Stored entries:
________________
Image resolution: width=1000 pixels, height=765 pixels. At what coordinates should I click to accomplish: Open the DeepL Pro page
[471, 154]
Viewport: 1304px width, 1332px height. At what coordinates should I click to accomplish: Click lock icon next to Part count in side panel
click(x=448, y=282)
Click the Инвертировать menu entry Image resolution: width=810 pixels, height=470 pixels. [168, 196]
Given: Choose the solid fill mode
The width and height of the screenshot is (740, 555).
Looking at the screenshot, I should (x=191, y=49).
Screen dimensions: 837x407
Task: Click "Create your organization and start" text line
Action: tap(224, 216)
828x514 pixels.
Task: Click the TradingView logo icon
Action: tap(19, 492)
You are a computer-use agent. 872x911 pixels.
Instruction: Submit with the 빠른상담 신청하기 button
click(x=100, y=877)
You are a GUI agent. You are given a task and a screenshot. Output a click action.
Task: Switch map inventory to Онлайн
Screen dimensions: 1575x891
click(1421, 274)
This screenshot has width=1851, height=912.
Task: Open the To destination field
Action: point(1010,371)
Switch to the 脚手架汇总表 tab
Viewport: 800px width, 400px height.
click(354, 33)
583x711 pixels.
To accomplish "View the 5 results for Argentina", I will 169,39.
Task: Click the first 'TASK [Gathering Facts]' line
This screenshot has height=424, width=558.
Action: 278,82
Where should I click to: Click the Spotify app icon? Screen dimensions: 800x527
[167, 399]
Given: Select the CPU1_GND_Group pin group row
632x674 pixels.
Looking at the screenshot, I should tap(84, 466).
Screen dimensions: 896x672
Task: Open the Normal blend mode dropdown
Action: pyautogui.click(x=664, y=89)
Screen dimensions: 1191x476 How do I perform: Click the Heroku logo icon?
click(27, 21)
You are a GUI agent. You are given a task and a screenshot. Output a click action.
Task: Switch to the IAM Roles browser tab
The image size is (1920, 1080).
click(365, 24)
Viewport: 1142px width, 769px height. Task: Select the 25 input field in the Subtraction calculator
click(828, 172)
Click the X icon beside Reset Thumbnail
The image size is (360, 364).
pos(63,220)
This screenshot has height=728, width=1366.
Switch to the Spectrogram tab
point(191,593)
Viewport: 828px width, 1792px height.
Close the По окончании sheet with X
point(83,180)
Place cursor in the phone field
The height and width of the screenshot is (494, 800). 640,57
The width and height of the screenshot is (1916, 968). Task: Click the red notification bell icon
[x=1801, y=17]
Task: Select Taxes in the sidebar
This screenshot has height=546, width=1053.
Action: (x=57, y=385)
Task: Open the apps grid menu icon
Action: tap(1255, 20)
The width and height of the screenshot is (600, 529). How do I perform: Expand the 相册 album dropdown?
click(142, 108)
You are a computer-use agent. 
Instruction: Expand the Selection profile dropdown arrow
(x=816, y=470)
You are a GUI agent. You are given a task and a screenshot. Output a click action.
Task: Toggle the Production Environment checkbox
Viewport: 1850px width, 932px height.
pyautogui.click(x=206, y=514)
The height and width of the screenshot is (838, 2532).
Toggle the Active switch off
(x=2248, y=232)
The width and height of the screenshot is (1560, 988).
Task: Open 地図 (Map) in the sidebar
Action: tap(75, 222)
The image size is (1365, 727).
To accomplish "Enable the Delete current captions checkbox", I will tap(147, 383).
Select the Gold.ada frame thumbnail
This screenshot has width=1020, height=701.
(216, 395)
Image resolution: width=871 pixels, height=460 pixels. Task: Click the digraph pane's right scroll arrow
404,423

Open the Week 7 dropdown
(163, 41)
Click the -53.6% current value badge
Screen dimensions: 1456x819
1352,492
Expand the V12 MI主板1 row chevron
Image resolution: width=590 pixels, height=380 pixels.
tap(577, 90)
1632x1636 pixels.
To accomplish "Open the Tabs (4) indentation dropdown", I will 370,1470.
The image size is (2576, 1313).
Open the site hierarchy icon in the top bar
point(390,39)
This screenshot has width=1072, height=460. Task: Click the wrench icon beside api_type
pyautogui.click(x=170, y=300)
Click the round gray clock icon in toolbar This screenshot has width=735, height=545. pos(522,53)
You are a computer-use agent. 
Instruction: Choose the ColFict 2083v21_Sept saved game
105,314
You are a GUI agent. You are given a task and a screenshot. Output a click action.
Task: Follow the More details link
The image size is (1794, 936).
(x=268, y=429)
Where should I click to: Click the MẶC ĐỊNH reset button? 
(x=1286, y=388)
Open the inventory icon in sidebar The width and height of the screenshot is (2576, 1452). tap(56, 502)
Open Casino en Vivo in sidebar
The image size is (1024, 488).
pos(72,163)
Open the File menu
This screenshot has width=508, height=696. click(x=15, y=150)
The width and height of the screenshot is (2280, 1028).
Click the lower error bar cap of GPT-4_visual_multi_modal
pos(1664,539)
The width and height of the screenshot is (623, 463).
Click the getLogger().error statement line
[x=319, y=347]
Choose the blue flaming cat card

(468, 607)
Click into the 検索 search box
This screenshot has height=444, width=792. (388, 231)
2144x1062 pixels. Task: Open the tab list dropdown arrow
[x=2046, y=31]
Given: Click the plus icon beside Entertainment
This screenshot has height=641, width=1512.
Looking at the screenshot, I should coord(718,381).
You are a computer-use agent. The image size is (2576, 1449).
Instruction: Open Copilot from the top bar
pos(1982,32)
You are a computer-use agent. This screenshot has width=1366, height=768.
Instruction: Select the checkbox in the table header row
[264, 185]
________________
▸ **REQUIREMENT**: Output the lines of the material above as a JSON list of strings, one string per line, leaving out blank lines.

▸ **RESPONSE BELOW**:
[
  "Image resolution: width=1000 pixels, height=765 pixels. At what coordinates should I click to accomplish: Open the DeepL Pro page",
  "[471, 154]",
  "Viewport: 1304px width, 1332px height. At what coordinates should I click to accomplish: Click lock icon next to Part count in side panel",
  "click(x=448, y=282)",
  "Click the Инвертировать menu entry Image resolution: width=810 pixels, height=470 pixels. [168, 196]",
  "Given: Choose the solid fill mode",
  "The width and height of the screenshot is (740, 555).",
  "Looking at the screenshot, I should (x=191, y=49).",
  "Screen dimensions: 837x407",
  "Task: Click \"Create your organization and start\" text line",
  "Action: tap(224, 216)",
  "828x514 pixels.",
  "Task: Click the TradingView logo icon",
  "Action: tap(19, 492)",
  "You are a computer-use agent. 872x911 pixels.",
  "Instruction: Submit with the 빠른상담 신청하기 button",
  "click(x=100, y=877)",
  "You are a GUI agent. You are given a task and a screenshot. Output a click action.",
  "Task: Switch map inventory to Онлайн",
  "Screen dimensions: 1575x891",
  "click(1421, 274)",
  "This screenshot has width=1851, height=912.",
  "Task: Open the To destination field",
  "Action: point(1010,371)",
  "Switch to the 脚手架汇总表 tab",
  "Viewport: 800px width, 400px height.",
  "click(354, 33)",
  "583x711 pixels.",
  "To accomplish \"View the 5 results for Argentina\", I will 169,39.",
  "Task: Click the first 'TASK [Gathering Facts]' line",
  "This screenshot has height=424, width=558.",
  "Action: 278,82",
  "Where should I click to: Click the Spotify app icon? Screen dimensions: 800x527",
  "[167, 399]",
  "Given: Select the CPU1_GND_Group pin group row",
  "632x674 pixels.",
  "Looking at the screenshot, I should tap(84, 466).",
  "Screen dimensions: 896x672",
  "Task: Open the Normal blend mode dropdown",
  "Action: pyautogui.click(x=664, y=89)",
  "Screen dimensions: 1191x476 How do I perform: Click the Heroku logo icon?",
  "click(27, 21)",
  "You are a GUI agent. You are given a task and a screenshot. Output a click action.",
  "Task: Switch to the IAM Roles browser tab",
  "The image size is (1920, 1080).",
  "click(365, 24)",
  "Viewport: 1142px width, 769px height. Task: Select the 25 input field in the Subtraction calculator",
  "click(828, 172)",
  "Click the X icon beside Reset Thumbnail",
  "The image size is (360, 364).",
  "pos(63,220)",
  "This screenshot has height=728, width=1366.",
  "Switch to the Spectrogram tab",
  "point(191,593)",
  "Viewport: 828px width, 1792px height.",
  "Close the По окончании sheet with X",
  "point(83,180)",
  "Place cursor in the phone field",
  "The height and width of the screenshot is (494, 800). 640,57",
  "The width and height of the screenshot is (1916, 968). Task: Click the red notification bell icon",
  "[x=1801, y=17]",
  "Task: Select Taxes in the sidebar",
  "This screenshot has height=546, width=1053.",
  "Action: (x=57, y=385)",
  "Task: Open the apps grid menu icon",
  "Action: tap(1255, 20)",
  "The width and height of the screenshot is (600, 529). How do I perform: Expand the 相册 album dropdown?",
  "click(142, 108)",
  "You are a computer-use agent. ",
  "Instruction: Expand the Selection profile dropdown arrow",
  "(x=816, y=470)",
  "You are a GUI agent. You are given a task and a screenshot. Output a click action.",
  "Task: Toggle the Production Environment checkbox",
  "Viewport: 1850px width, 932px height.",
  "pyautogui.click(x=206, y=514)",
  "The height and width of the screenshot is (838, 2532).",
  "Toggle the Active switch off",
  "(x=2248, y=232)",
  "The width and height of the screenshot is (1560, 988).",
  "Task: Open 地図 (Map) in the sidebar",
  "Action: tap(75, 222)",
  "The image size is (1365, 727).",
  "To accomplish \"Enable the Delete current captions checkbox\", I will tap(147, 383).",
  "Select the Gold.ada frame thumbnail",
  "This screenshot has width=1020, height=701.",
  "(216, 395)",
  "Image resolution: width=871 pixels, height=460 pixels. Task: Click the digraph pane's right scroll arrow",
  "404,423",
  "Open the Week 7 dropdown",
  "(163, 41)",
  "Click the -53.6% current value badge",
  "Screen dimensions: 1456x819",
  "1352,492",
  "Expand the V12 MI主板1 row chevron",
  "Image resolution: width=590 pixels, height=380 pixels.",
  "tap(577, 90)",
  "1632x1636 pixels.",
  "To accomplish \"Open the Tabs (4) indentation dropdown\", I will 370,1470.",
  "The image size is (2576, 1313).",
  "Open the site hierarchy icon in the top bar",
  "point(390,39)",
  "This screenshot has width=1072, height=460. Task: Click the wrench icon beside api_type",
  "pyautogui.click(x=170, y=300)",
  "Click the round gray clock icon in toolbar This screenshot has width=735, height=545. pos(522,53)",
  "You are a computer-use agent. ",
  "Instruction: Choose the ColFict 2083v21_Sept saved game",
  "105,314",
  "You are a GUI agent. You are given a task and a screenshot. Output a click action.",
  "Task: Follow the More details link",
  "The image size is (1794, 936).",
  "(x=268, y=429)",
  "Where should I click to: Click the MẶC ĐỊNH reset button? ",
  "(x=1286, y=388)",
  "Open the inventory icon in sidebar The width and height of the screenshot is (2576, 1452). tap(56, 502)",
  "Open Casino en Vivo in sidebar",
  "The image size is (1024, 488).",
  "pos(72,163)",
  "Open the File menu",
  "This screenshot has width=508, height=696. click(x=15, y=150)",
  "The width and height of the screenshot is (2280, 1028).",
  "Click the lower error bar cap of GPT-4_visual_multi_modal",
  "pos(1664,539)",
  "The width and height of the screenshot is (623, 463).",
  "Click the getLogger().error statement line",
  "[x=319, y=347]",
  "Choose the blue flaming cat card",
  "(468, 607)",
  "Click into the 検索 search box",
  "This screenshot has height=444, width=792. (388, 231)",
  "2144x1062 pixels. Task: Open the tab list dropdown arrow",
  "[x=2046, y=31]",
  "Given: Click the plus icon beside Entertainment",
  "This screenshot has height=641, width=1512.",
  "Looking at the screenshot, I should coord(718,381).",
  "You are a computer-use agent. The image size is (2576, 1449).",
  "Instruction: Open Copilot from the top bar",
  "pos(1982,32)",
  "You are a computer-use agent. This screenshot has width=1366, height=768.",
  "Instruction: Select the checkbox in the table header row",
  "[264, 185]"
]